§ Your instructions
Go through the records and set each one down exactly, skipping any picture.

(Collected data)
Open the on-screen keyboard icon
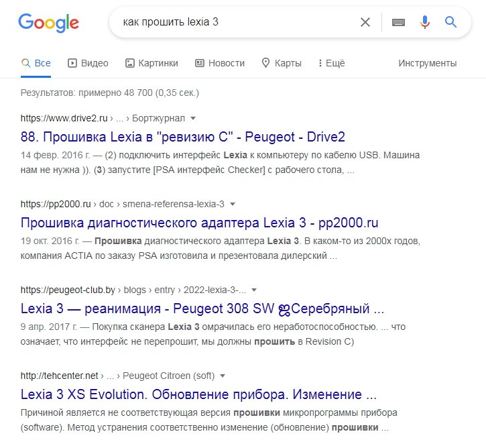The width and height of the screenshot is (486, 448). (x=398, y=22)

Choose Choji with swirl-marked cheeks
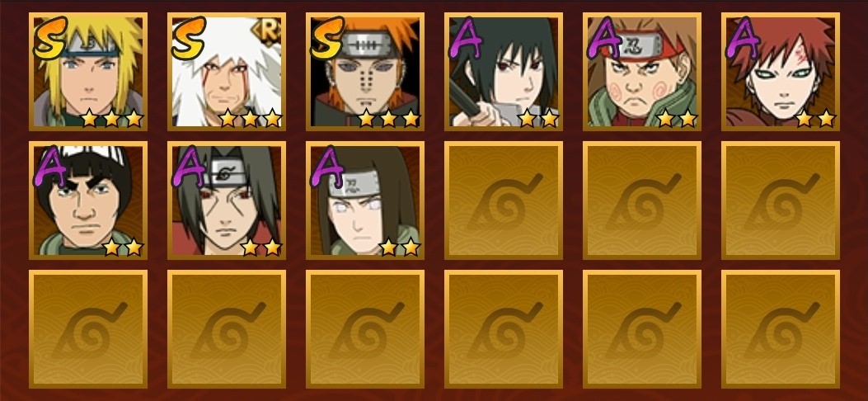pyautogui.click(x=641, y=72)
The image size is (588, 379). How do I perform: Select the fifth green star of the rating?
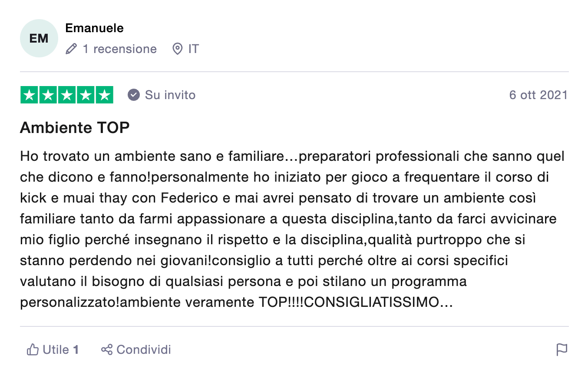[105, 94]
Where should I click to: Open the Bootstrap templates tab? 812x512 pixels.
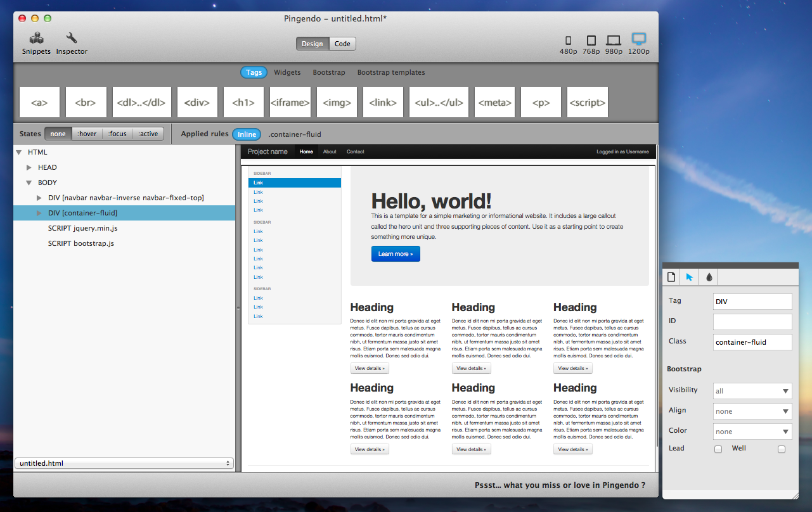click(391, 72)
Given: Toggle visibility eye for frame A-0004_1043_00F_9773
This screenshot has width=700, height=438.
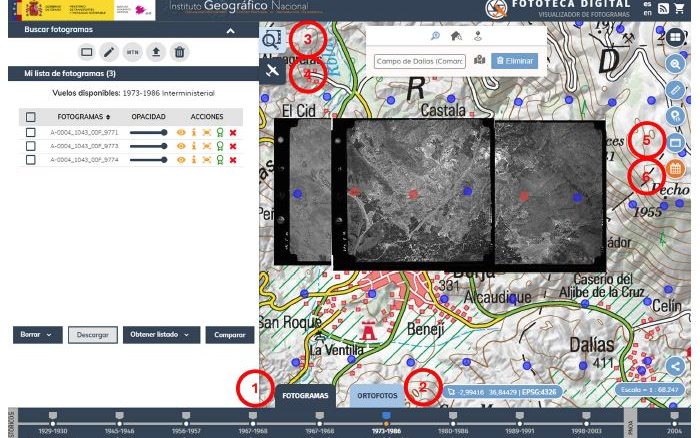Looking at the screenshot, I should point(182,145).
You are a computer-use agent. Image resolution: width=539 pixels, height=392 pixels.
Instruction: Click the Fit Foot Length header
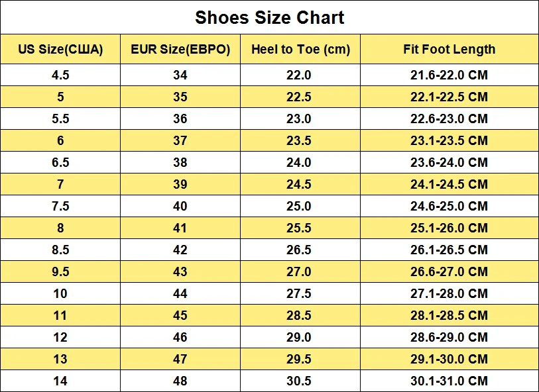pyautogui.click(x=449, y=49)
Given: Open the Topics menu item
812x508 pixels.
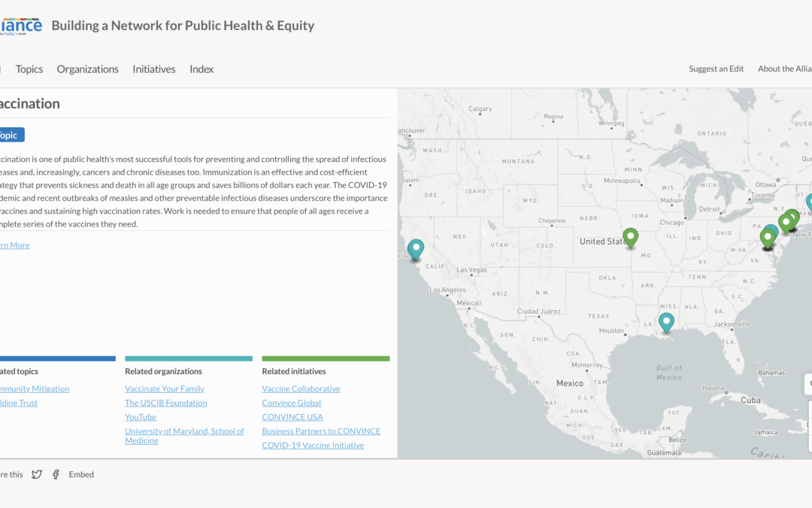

§ Result for this exercise
Open the on-screen keyboard icon
The width and height of the screenshot is (486, 448). (x=398, y=22)

Choose Choji with swirl-marked cheeks
pyautogui.click(x=641, y=72)
The image size is (588, 379). How do I perform: Select the fifth green star of the rating?
[105, 94]
Where should I click to: Open the Bootstrap templates tab? 812x512 pixels.
click(391, 72)
Given: Toggle visibility eye for frame A-0004_1043_00F_9773
This screenshot has width=700, height=438.
Looking at the screenshot, I should point(182,145).
You are a computer-use agent. Image resolution: width=539 pixels, height=392 pixels.
Instruction: Click the Fit Foot Length header
pyautogui.click(x=449, y=49)
Given: Open the Topics menu item
812x508 pixels.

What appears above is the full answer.